4.全国銀行協会の指針
①預金者本人の意思確認が
できない場合の引き出しは?
2021年2月に一般社団法人 全国銀行協会から、預金者本人が認知症の場合の「金融取引に関する指針」が発表されました。医療費など本人の利益が明らかな使途については、親族が代わりに預金を引き出せるとの考え方が示されました。
この指針は、各銀行に一律に対応を求めるものではありませんが、指針が発表されたことにより、今後、各銀行では指針に基づく柔軟な対応が進んでいくことが予想されます。
ポイント
①本人の意思確認ができない場合の預金の引き出しは、これまでと同様に成年後見制度の利用を基本としています。
②ただし、本人の医療費の支払手続き等、本人の利益に適合することが明らかな場合に限り、代理権のない親族が預金を引き出すことができます。
③銀行は、本人に認知・判断能力がないことを、診断書のほか複数行員による面談等により確認します。

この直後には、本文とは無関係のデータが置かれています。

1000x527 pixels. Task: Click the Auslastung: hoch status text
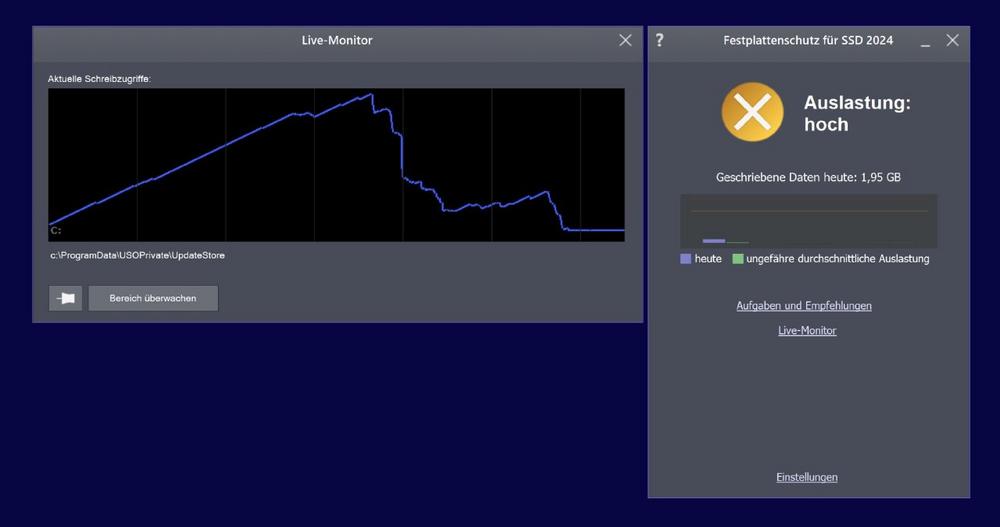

ご相談で来店の際、以下のようなものをご準備いただくとスムーズです。

出典:預金者ご本人の意思確認ができない場合における預金の引出しに関するご案内資料
②ゆうちょ銀行の場合は?
全国銀行協会の方針に基づき、成年後見制度を利用していない場合で、本人の生活費、入院や介護施設費用等のために資金が必要で困っているときは、個別に相談に応じてくれます。詳しくは、お近くのゆうちょ銀行または郵便局の窓口で確認してみましょう。
※ゆうちょ銀行においても、本人の意思確認ができない場合の貯金の引き出しは、成年後見制度の利用を基本としています。